Il nodo della presidenza della nuova Camera di commercio di Ravenna e Ferrara pare non sciogliersi, o, meglio, è ancora impantanato nella burocrazia delle associazioni di categoria e della Regione. Soprattutto nell’individuazione del futuro presidente (è scontata la nomina del direttore della Confcommercio di Ravenna) non sono mancati i campanilismi e le lottizzazioni che mettono in secondo piano la questione essenziale del governo e della promozione dell’economia locale. Peraltro si continua sull’onda delle presidenze assegnate ai funzionari delle associazioni, mentre sarebbe preferibile e soprattutto più appropriato ricercare il nome fra gli imprenditori dei vari comparti economici, perché proprio loro incarnano concretamente l’economia, la produzione e il lavoro. Ancora una volta, purtroppo, non è così. Oltretutto rimangono aperte le questioni che hanno reso possibile questa innaturale fusione fra Ravenna e Ferrara, nonostante l’unanime contrarietà dei 29 sindaci della Provincia di Forlì – Cesena i quali avrebbero preferito un minimo di coerenza rispetto al percorso intrapreso dall’ente ravennate, auspicando una più naturale collaborazione fra Ravenna e Forlì – Cesena, rispetto alla scelta ferrarese.
Infatti, il naturale raggruppamento delle Camere di commercio corrispondenti all’esistente territorio dell’Area vasta, Ravenna, Forlì-Cesena e Rimini, avrebbe trovato una sua logica coerente di collegamento con Forlì–Cesena, rispetto alla quale, invece, appare inopportuna l’aggiunta della provincia di Ferrara, se si tiene conto, peraltro, delle varie esperienze consolidate basate, appunto, sull’integrazione delle città romagnole.
Tale convinzione logica trova condivisione e si rafforza ulteriormente nel momento in cui tali province, dando seguito alla legge regionale n.13 del 2015, hanno costituito un unico ambito territoriale che ricomprende quei territori provinciali per l’esercizio in forma associata delle varie funzioni in capo ai nuovi enti. Così come si è verificato, ad esempio, in ambito sanitario con la costituzione dell’Azienda sanitaria locale della Romagna, o nel settore dei trasporti pubblici le funzioni riferite ai servizi di trasporto, con un’ azienda unica di mobilità romagnola.

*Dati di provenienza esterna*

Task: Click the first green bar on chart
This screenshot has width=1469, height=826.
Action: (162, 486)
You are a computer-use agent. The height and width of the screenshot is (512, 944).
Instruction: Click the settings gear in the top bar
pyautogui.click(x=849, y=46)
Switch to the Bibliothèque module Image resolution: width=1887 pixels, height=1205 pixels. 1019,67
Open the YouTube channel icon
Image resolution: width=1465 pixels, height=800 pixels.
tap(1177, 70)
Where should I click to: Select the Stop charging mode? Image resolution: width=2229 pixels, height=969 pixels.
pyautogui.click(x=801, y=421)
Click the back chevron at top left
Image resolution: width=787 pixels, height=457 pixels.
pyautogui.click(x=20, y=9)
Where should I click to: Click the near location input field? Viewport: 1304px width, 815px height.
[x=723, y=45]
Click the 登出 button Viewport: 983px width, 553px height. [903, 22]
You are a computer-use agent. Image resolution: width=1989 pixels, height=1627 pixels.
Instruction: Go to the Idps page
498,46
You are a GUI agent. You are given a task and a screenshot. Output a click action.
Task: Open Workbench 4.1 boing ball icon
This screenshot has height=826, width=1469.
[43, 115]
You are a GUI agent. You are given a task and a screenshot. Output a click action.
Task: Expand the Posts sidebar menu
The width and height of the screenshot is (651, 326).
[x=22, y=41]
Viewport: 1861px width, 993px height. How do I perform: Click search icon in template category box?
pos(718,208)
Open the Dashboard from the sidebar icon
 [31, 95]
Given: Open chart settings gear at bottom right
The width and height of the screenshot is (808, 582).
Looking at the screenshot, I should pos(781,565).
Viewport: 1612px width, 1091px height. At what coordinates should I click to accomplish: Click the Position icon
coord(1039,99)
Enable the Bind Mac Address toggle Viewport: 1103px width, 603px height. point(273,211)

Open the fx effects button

In altre parole la Camera di Ravenna avrebbe dovuto vedere già indicata la strada per questo programma di riforme caratterizzata dalla costituzione di un’Area vasta romagnola già configurata che tende a raggruppare territori fra loro omogenei dal punto di vista storico, culturale e socio economico.
Allo stato dei fatti, non potendo retrocedere, almeno si velocizzino le procedure e si renda operativo il nuovo consiglio camerale, la nuova giunta con il presidente già sostanzialmente designato anche se pare non aver registrato l’unanimità dei consensi.